Red Flags When Purchasing a Business

Purchasing a business is a process that you want to make sure you have a clear understanding of and legal guidance through. With the right amount of research and know-how, you can successfully sidestep one of the trickiest parts of the industry: actually forming a new business. However, without the proper precaution or the ability to spot some business deal red flags, you could soon realize that you have made a mistake with massive financial repercussions.

To avoid such an unfortunate outcome, take a look at this brief list of what our Raleigh business attorney from Hopper Law Firm consider to be the biggest and most common red flags out there. Of course, if you have additional questions or know you need business law support now, you can contact us online or call 800.705.8950 to schedule a consultation.

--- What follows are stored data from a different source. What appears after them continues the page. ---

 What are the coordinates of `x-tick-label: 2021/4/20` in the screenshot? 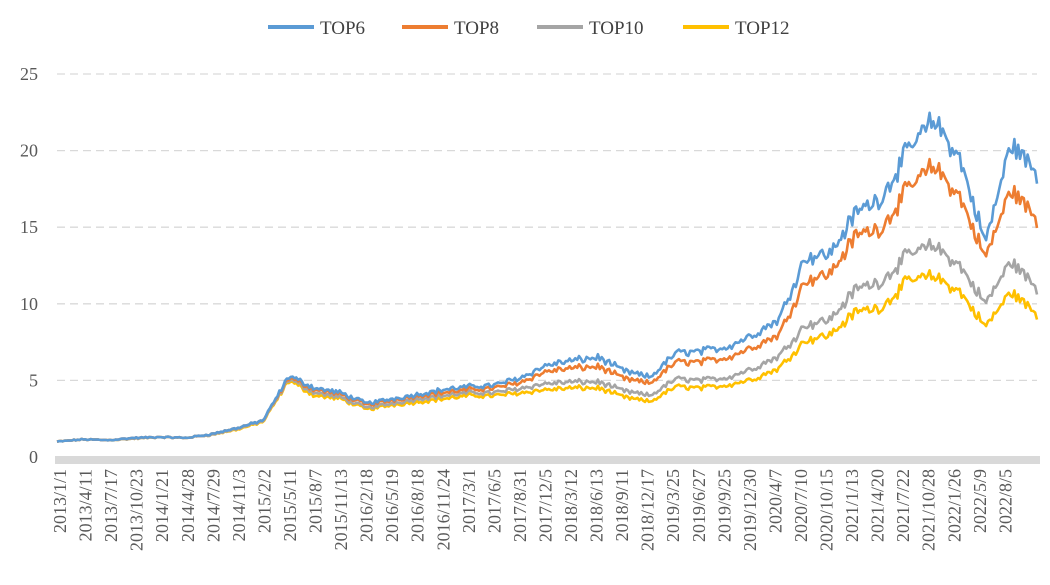 It's located at (878, 506).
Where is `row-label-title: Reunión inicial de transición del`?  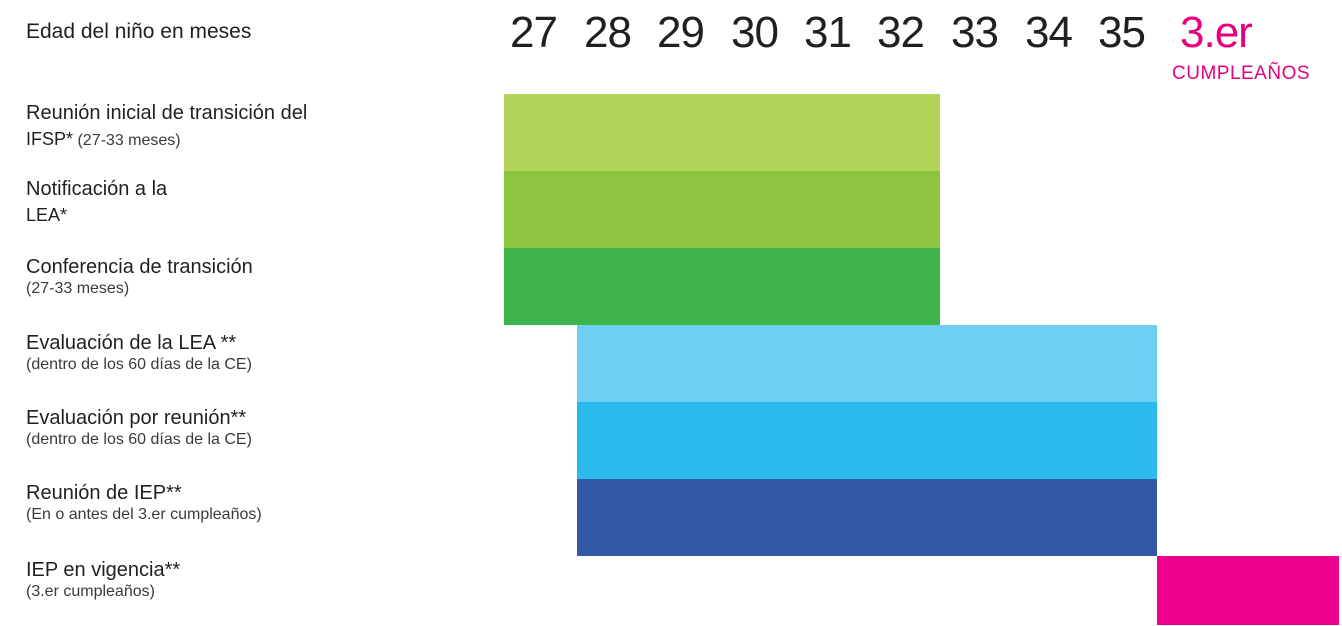
row-label-title: Reunión inicial de transición del is located at coordinates (167, 113).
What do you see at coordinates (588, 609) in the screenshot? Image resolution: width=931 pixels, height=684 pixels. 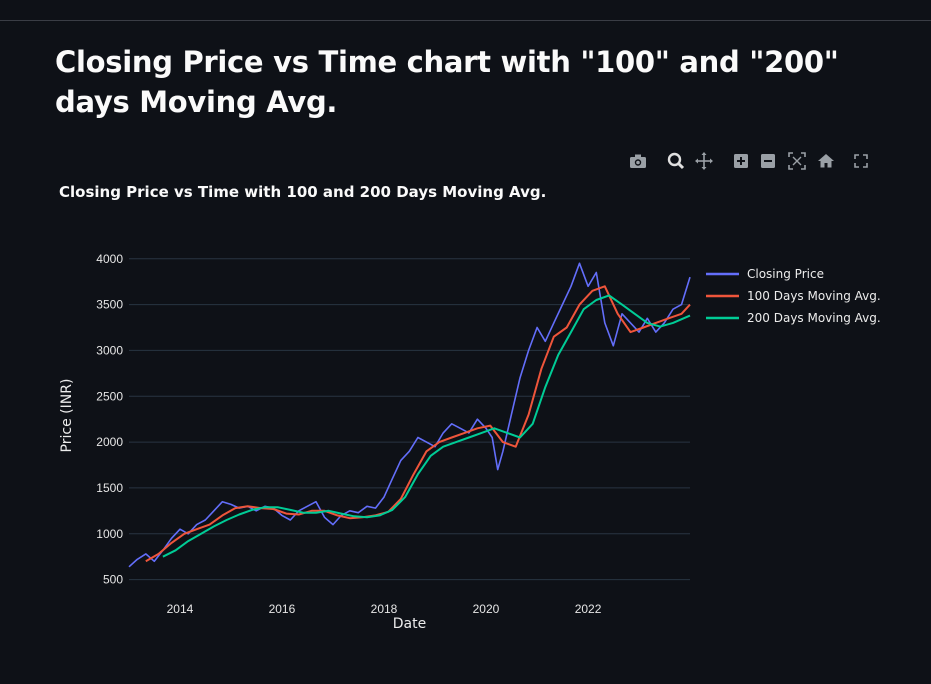 I see `x-tick-label: 2022` at bounding box center [588, 609].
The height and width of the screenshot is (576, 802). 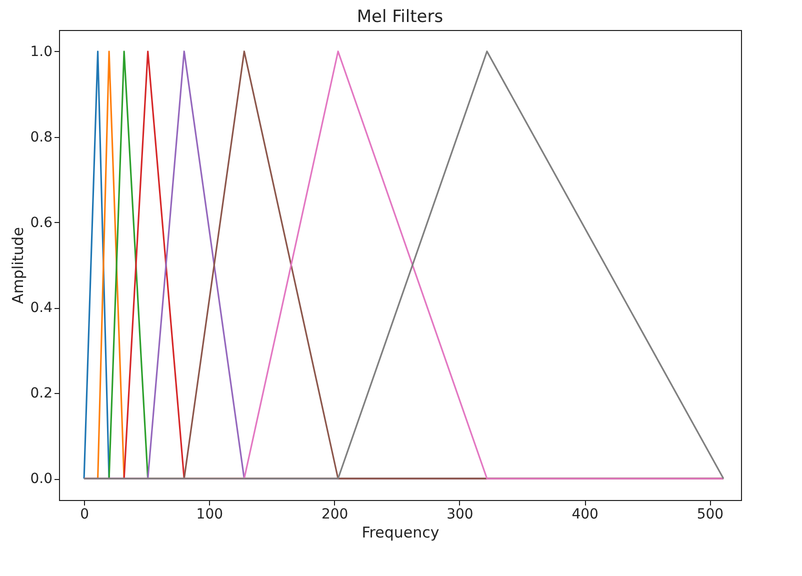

Watch Out for These Warning Signs

  1. Sinking ships: There is an old sailor's tip that if you see rats leaving the ship, it is taking on water in the lower decks and about to sink. Your purchase agreement should include a disclosure clause that allows you to access all the relevant information, especially the financial data, for the business you are about to purchase. If you find that revenue has been decreasing steadily or the employee pool is shrinking, it might be unsalvageable, even with your own best efforts.
  2. Discretionary income: Speaking of money, how much is the owner taking home at the end of the fiscal year? If they cannot afford to cut themselves a good paycheck, the business might be struggling. On the other hand, if they are making a sizeable sum every month, you may need to ask, "Why are they leaving this stability behind?"
  3. Changing times: Every business sells something. Make certain the one you are buying is selling something that can stand the test of time. In the digital, internet age, you need to be particularly conscious of products that will be brushed away by technology. Consider this: 15 years ago, everyone rented from Blockbuster.
  4. Defects: A business is only as good as the building it is in and the equipment it uses. If it looks like you'll need to spend thousands out of your own pocket to get your storefront or office back up to usable condition, you might not be making so good of a deal as you first thought.
  5. Taxes owed: Uncle Sam always gets paid his dues. A business that is behind on its taxes will fall into some debt to the IRS. If you buy that business, the debt is on your hands, not the previous owner. When you uncover tax debt in a business, you should either ask that the amount be reduced from your buying price, or get out of Dodge.
  6. Bad reputation: In the world of business, you should give a darn about your bad reputation. If the previous owner has made a bad name for their business, you are going to inherit it automatically. Previous clients and patrons won't care that the business is under new management; one bad experience lasts a lifetime as long as that business name exists.